Etomidate ameliorates ferroptosis and mitochondrial damage in myocardial ischemia/reperfusion injury.

Abstract

Etomidate plays a protective role in ischemia/reperfusion diseases. The aim of this study was to investigate its mechanism in ameliorating myocardial ischemia/reperfusion injury (MI/RI). Experimental models of MI/RI in rats and hypoxia/reoxygenation (H/R) injury in H9c2 cardiomyocytes were established to examine the myocardial protective properties of Etomidate. The effects of Etomidate on myocardial tissue damage were evaluated by echocardiography, serum cardiac enzymes, myocardial hematoxylin and eosin (H&E) staining and Masson staining.
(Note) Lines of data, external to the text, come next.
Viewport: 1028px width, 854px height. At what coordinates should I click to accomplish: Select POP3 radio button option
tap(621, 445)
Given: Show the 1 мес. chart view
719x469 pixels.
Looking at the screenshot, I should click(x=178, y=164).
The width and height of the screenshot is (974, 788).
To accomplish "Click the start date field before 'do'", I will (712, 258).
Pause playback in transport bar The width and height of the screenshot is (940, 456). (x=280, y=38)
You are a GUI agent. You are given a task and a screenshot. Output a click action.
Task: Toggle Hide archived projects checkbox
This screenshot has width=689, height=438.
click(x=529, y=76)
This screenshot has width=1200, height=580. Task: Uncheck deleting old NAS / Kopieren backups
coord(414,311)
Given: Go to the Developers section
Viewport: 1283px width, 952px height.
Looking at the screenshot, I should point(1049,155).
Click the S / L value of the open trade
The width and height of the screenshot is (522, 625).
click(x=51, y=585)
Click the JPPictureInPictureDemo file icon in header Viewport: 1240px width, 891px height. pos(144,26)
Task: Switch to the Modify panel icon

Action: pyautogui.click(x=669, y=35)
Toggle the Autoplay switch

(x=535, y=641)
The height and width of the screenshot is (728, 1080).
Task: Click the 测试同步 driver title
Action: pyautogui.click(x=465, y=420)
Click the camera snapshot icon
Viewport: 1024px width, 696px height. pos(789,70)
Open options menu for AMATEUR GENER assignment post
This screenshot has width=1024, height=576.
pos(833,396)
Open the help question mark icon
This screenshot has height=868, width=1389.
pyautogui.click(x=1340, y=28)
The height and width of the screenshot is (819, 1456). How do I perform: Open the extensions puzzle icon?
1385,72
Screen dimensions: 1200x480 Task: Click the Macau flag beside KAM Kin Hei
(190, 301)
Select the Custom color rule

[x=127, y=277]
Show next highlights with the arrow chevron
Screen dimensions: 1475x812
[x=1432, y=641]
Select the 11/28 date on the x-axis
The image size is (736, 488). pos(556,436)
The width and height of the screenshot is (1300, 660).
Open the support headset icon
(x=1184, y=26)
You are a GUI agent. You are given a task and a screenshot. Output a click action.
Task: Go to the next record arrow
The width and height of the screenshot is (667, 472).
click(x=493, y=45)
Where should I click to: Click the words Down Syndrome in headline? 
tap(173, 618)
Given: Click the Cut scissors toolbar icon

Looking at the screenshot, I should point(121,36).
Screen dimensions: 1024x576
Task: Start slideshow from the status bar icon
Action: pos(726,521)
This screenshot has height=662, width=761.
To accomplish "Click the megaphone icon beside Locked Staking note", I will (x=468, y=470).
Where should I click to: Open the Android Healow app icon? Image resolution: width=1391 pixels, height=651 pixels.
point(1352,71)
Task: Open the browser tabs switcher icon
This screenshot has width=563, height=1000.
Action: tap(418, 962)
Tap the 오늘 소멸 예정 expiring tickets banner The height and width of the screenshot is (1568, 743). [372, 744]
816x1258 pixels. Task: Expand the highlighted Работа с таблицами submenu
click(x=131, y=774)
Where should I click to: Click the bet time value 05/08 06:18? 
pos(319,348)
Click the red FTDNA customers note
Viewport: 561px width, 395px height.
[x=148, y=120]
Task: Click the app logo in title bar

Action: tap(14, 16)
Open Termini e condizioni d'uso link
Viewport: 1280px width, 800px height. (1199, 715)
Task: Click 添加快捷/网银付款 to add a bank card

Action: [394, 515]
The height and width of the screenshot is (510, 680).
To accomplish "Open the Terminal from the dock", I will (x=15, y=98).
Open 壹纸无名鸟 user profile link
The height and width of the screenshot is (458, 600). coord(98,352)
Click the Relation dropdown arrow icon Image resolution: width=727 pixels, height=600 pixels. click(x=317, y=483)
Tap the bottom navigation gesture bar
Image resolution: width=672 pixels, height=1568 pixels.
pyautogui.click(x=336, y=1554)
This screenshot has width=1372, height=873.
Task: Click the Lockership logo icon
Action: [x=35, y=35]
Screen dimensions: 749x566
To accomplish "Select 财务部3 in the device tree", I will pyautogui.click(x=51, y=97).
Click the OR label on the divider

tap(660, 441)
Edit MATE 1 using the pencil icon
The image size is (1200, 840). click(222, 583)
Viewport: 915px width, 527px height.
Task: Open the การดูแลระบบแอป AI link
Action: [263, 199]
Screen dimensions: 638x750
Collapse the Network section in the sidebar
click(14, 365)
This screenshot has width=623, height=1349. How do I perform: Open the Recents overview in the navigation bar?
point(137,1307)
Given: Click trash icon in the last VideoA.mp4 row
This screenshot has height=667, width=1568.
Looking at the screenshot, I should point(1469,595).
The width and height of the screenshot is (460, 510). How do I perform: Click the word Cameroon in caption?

Cardiomyocyte injury was determined by detecting cell viability and the levels of lactate dehydrogenase. Mitochondrial function of cardiomyocytes was assessed by mitochondrial membrane potential, adenosine triphosphate (ATP) content, and mitochondrial reactive oxygen species (ROS). Iron content, oxidative- and ferroptosis-related biomarkers were measured. Ferroptosis inducer Erastin was utilized for mechanistic investigation. In results Etomidate alleviated ischemia/reperfusion-induced myocardial injury, ferroptosis and mitochondrial injury in rats in a dose-dependent pattern. Etomidate also increased cell viability, attenuated mitochondrial damage, and reduced intracellular iron and lipid peroxidation in cardiomyocytes with hypoxia-reoxygenation (H/R) injury. Moreover, the protective effects of Etomidate against MI/RI or H/R injury were abolished by Erastin intervention. Our study elucidated the correlation between Etomidate and ferroptosis and mitochondrial damage following MI/RI, concluding that Etomidate may exert a protective effect against MI/RI by mitigating ferroptosis and mitochondrial damage. This discovery provides novel insights into the pharmacological mechanisms of Etomidate in the context of MI/RI.